Le Laboureur de Bohême de Johannes von Tepl dans une mise en scène de Manuel Pons par l’eukaryote théâtre à l’espace Saint-Martial du 5 au 27 Juillet

Ce texte du Moyen âge est d’une très grande profondeur et peut être considéré comme les prémices d’une vanité en voie de création, qui trouvera sa pleine expression au XVII ème siècle dans le baroque. C’est bien d’une confrontation à tous les dogmes établis de la hiérarchie humaine et religieuse, que naît cette œuvre, à la modernité si grande, qu’elle nous exprime encore la douleur et la difficulté, peut-être même l’impossibilité d’outrecuider la mort.

 

Ce texte hiératique se présente en un dialogue entre la mort et un homme qui s’insurge contre cette figure même de la mort qui lui a ravit sa bien aimée dans la fleur de l’âge. L’amour de cet homme pour sa femme s’exprime par une sorte d’idylle ou la femme tient un rôle prépondérant dans l’existence de l’homme, mise en abîme dans le récit de l’insurgé, par une diatribe tenace contre les imprécations de la Mort. Le dialogue est puissant, et il s’agit là d’un vrai défi à relever pour le mettre en scène.

 

Ce texte a la force de nous mettre en résonance notre récit intime avec les paroles de la mort : « Tout n’est que vanité des vanités et fardeau de l’âme ». Sans en changer la nature métaphysique, les deux comédiens sur scène lui donne une belle interprétation. L’homme éploré voit une certaine évolution dans ces maux, et dans cette dispute, tient un rôle flamboyant. Il cherche à comprendre la mort, il s’enquit auprès d’elle d’en percer le mystère de la création. Le comédien qui interprète l’homme est statique et porte tout son jeu sur sa voix et son regard d’une manière assez intéressante.

 

Quant à la mort en personne, elle est le creuset de toute l’histoire des hommes, cette faucheuse aux consonances bibliques défend son morbide appareil avec une cruauté sans failles et nous rappelle le personnage de Méphistophélès dans le Faust de Goethe. Le rôle de la mort est incarné par un comédien à l’expression calme, avec un jeu expressif parfois d’une très grande violence, qui s’exprime par la voix, mais aussi par les mouvements scéniques à travers des déplacements larges et des postures corporelles singulières.

 

L’idée de la mort même est extravertie à travers la grandeur du costume que le comédien porte : le costumier, qui est aussi le metteur en scène, a élaboré un costume qui rassemble des conceptions mythologiques et religieuses, à mi chemin entre la faucheuse et sa cape noire, un satyre et les écailles d’une créature dragonesque.
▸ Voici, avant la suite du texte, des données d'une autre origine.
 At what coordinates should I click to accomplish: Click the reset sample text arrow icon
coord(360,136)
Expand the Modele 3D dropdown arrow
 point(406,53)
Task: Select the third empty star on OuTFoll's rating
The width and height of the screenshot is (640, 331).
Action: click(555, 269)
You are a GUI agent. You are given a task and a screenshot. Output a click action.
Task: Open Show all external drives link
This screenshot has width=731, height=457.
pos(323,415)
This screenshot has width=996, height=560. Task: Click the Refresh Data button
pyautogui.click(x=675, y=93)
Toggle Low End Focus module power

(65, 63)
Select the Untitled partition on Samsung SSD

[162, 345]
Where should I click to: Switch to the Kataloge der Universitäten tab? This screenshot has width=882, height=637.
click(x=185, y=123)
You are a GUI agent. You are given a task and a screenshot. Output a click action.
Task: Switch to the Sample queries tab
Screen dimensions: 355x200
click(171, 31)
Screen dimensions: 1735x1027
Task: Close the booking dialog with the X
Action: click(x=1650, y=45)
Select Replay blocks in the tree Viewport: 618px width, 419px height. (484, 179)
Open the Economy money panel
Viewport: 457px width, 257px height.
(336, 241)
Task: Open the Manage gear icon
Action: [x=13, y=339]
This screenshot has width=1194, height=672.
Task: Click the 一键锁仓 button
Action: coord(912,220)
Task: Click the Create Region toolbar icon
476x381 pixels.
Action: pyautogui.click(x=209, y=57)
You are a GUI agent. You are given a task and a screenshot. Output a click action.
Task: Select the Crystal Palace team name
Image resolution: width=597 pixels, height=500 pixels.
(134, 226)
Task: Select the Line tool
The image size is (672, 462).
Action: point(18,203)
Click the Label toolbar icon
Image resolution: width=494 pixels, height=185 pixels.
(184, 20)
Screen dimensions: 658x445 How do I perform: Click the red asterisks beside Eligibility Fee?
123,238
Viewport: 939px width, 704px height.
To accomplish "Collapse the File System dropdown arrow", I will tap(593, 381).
Le décor quant à lui est très symbolique, et consiste en la construction de deux promontoires qui semblent évoquer les abîmes et la nature pour les deux personnages antagonistes. L’homme joue même exclusivement dans cet espace réduit, tandis que la mort se déplace autour de lui. L’atmosphère obscure est crée avec simplicité par l’utilisation de projecteurs qui viennent donner à la mort des aspects toujours plus inquiétant.

 

Le jeu des comédiens manque tout de même de puissance et de générosité, et on a parfois l’impression d’assister à une récitation, mais ce défaut une fois écarté, l’ensemble en serait beaucoup plus éclatant et la violence apparaîtrait redoublée. C’est bien ce refus du pouvoir inique et arbitraire de la mort qui donne toute la beauté au texte, et dont la représentation a su parfaitement rendre la beauté.